Cage’s character, Joe, is a lone assassin who travels the world to undertake hits for his anonymous paymasters for which he is richly rewarded but consequently finds it impractical to form meaningful relationships. Indeed, we learn early on that any local hired help he requires is eventually disposed of by faking a heroin overdose to remove any evidence of his existence. Having completed this introductory hit in Prague the action moves to Bangkok where, as you’d expect from the title, the majority of the film takes place and becomes the setting for his final job.
The portrayal of Bangkok with its seedy night spots and bustling marketplaces is pleasingly authentic and undoubtedly one of more important contributions by Hong Kong directing partnership Oxide Pang Chun and (less eccentrically named brother) Danny Pang. Their other major contribution to the film is to bring the viewer close in to the action scenes, more endangered onlooker than casual observer, though there’s nothing here that could be described as classic. But it is refreshing to see a return to location, choreography and camera angles being used to convey action rather than the contemporary Hollywood shortcut of annoyingly fast editing which they probably think is brilliantly dynamic filmmaking but in reality is a spasmodic mess most of the time.
Alas, the action scenes contribute perhaps a quarter of the film and the remainder is dedicated to exploring the character of Joe as he contemplates ending his career as an assassin. Inevitably much of his preparation involves working from a secluded base and the clandestine acquisition of equipment and instructions. There’s nothing here that marks a departure from the genre except for his aforementioned relationship with his hired help, in this case a petty Thai criminal, Kong (Shahkrit Yamnarm). A clash between the reserved, almost spectral presence of Joe and the cocksure, ostentatious manner of Kong results in some early conflict when instructions aren’t correctly followed and mistakes are made. A memorable moment sees Kong collecting a package which contains the very heroin which Joe plans to dispose of him with underlining that latter’s control of the relationship.

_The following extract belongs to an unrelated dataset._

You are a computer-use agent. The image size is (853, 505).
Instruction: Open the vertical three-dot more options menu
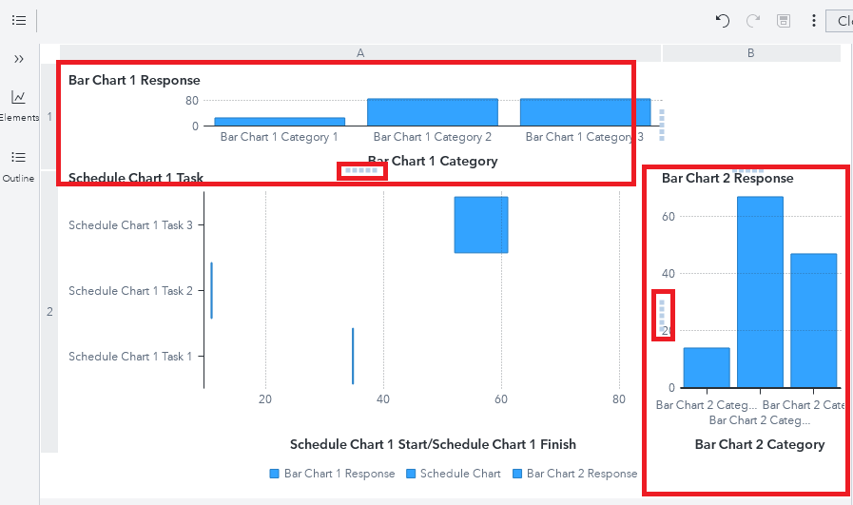click(x=814, y=20)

Inadvertently, Joe becomes attracted to a deaf Thai girl whose innocence and lack of curiosity about his work becomes a metaphor for his new life once he retires. This softening of his previously ascetic lifestyle leads him to spare Kong after he makes another mistake which jeopardises the entire job. As Joe is about to kill Kong, he pleads to be taught the skills of an assassin and some memory in Joe, perhaps about a similar event in his past, leads him to compassion. This is a pivotal point in the understanding of Joe but it isn’t handled particularly well and the film fails to capitalise on its most interesting idea of an assassin passing on the baton to his successor and his transition back into a normal life. As Joe begins to consider the implications of his very last hit, this loss of focus exposes him to danger which threatens his chance of a retirement.
Had more importance been placed upon this central theme, Bangkok Dangerous may well have been a very good film indeed. Unfortunately what we’re left with are some impressive action scenes lost in the midst of a confused character study. Worth watching if you’re a fan of the genre but probably otherwise best avoided, which is a real shame considering its undoubted potential.